FAVORISER LE SUCCÈS : INFORMATION, ÉDUCATION, FORMATION ET ACTION SOCIALE

Presque tous les témoins que nous avons entendus ont fait remarquer que la réalisation de l’équité en matière d’emploi dépendait de nombreuses activités qui débordent du cadre de la loi et visent à faire connaître les principes de l’équité tant dans la population en général qu’en milieu de travail. À cet égard, les activités les plus importantes sont les activités d’éducation et de promotion à l’appui des objectifs exprimés dans la Loi elle-même.

La présente Loi a pour objet de réaliser l’égalité en milieu de travail de façon que nul ne se voie refuser d’avantages ou de chances en matière d’emploi pour des motifs étrangers à sa compétence et, à cette fin, de corriger les désavantages subis, dans le domaine de l’emploi, par les femmes, les autochtones, les personnes handicapées et les personnes qui font partie des minorités visibles […]13

La Loi fait état de l’importance de l’éducation dans la réalisation de cet objectif et charge Développement des ressources humaines Canada (DRHC) de mener des programmes d’information pour mieux faire comprendre au grand public l’équité en matière d’emploi et promouvoir le programme (paragraphe 42(1)). Les porte-parole des quatre groupes désignés, du patronat et des syndicats ont affirmé que DRHC jouait effectivement un rôle important dans la sensibilisation de la population et la promotion de l’équité en matière d’emploi.

La réalisation de l’équité en matière d’emploi ne suffit pas. La sensibilisation du grand public et de la main-d’œuvre à la nécessité de l’équité en matière d’emploi est tout aussi importante que sa mise en œuvre. La sensibilisation permet de dissiper les mythes et les fausses conceptions qui sont rattachés à l’équité en matière d’emploi. (M. Raj Dhaliwal, directeur, Département des droits de la personne, Syndicat des travailleurs unis de l’automobile14).
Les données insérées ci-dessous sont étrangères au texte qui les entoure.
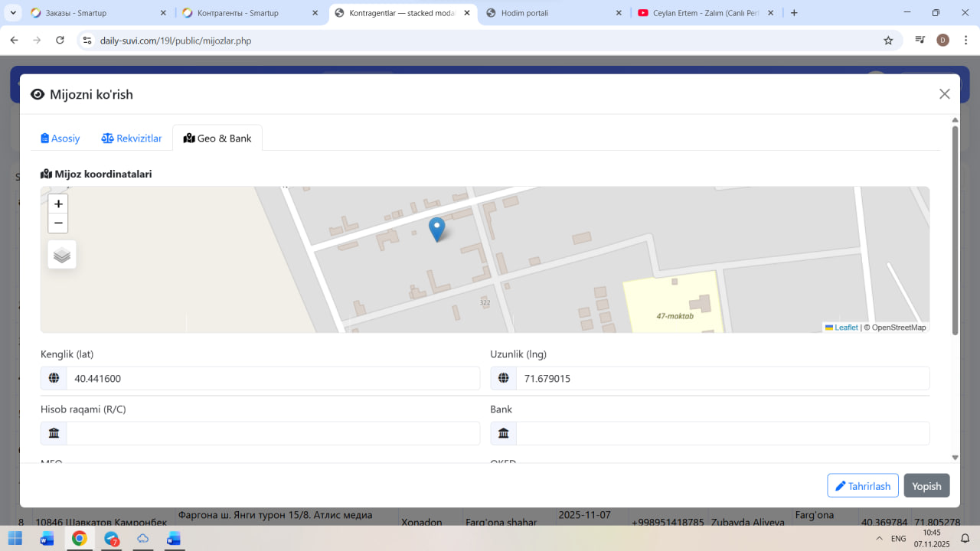Open Telegram from the taskbar
Viewport: 980px width, 551px height.
pos(112,539)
Changer les attitudes ancrées demeure probablement la clé de l’ouverture du monde du travail aux personnes handicapées. Il faut donc s’attaquer sans répit à ces attitudes. (McLarren Consulting Group, mémoire15).

Nous encourageons le Programme du travail [DRHC] à devenir plus actif en favorisant une compréhension et une reconnaissance publiques plus vastes des principes et des objectifs de l’équité en matière d’emploi. Nous croyons toujours qu’il est nécessaire de fournir plus d’information sur l’équité en matière d’emploi sur la scène publique et dans les écoles. Nous estimons que le Programme du travail a un rôle éducatif à jouer à cet égard. Tous les Canadiens devraient comprendre les objectifs de l’équité. Lorsqu’une personne commence un emploi, elle devrait déjà connaître les concepts de diversité et d’intégrité. Les personnes appartenant à un groupe désigné ont toujours besoin d’être réassurés [sic] […] (Association des banquiers canadiens, mémoire16).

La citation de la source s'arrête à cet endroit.